§ GIVEN REQUEST
Format the lines of the items below as a JSON list of strings, one string per line, starting with the line that contains "[Open submenu of Services] (50, 45)" and going on through the line that contains "About (302, 88)", both included. Leave out blank lines and any pictures.

━━━━

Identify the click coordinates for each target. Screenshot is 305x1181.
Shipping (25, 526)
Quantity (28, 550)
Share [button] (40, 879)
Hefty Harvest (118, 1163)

━━━━

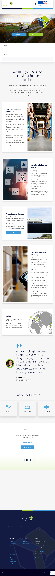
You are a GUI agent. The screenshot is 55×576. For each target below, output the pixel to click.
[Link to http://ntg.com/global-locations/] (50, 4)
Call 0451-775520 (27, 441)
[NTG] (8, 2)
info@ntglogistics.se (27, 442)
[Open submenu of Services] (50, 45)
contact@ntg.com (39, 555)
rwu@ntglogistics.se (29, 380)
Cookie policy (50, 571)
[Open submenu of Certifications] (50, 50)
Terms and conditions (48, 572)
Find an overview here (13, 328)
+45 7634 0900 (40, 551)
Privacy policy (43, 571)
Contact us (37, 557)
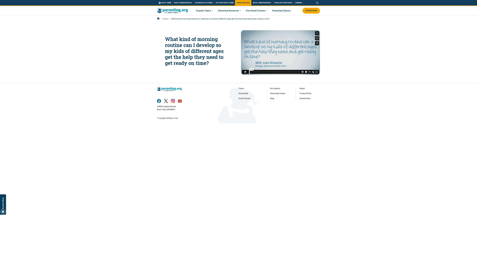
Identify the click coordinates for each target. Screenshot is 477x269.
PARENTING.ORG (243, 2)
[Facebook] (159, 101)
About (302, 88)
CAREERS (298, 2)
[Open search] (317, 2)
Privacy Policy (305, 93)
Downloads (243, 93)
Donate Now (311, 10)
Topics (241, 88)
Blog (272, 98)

━━━━

§ THE ANSWER
[
  "[Open submenu of Services] (50, 45)",
  "contact@ntg.com (39, 555)",
  "rwu@ntglogistics.se (29, 380)",
  "Cookie policy (50, 571)",
  "[Open submenu of Certifications] (50, 50)",
  "Terms and conditions (48, 572)",
  "Find an overview here (13, 328)",
  "+45 7634 0900 (40, 551)",
  "Privacy policy (43, 571)",
  "Contact us (37, 557)",
  "Identify the click coordinates for each target. Screenshot is 477x269.",
  "PARENTING.ORG (243, 2)",
  "[Facebook] (159, 101)",
  "About (302, 88)"
]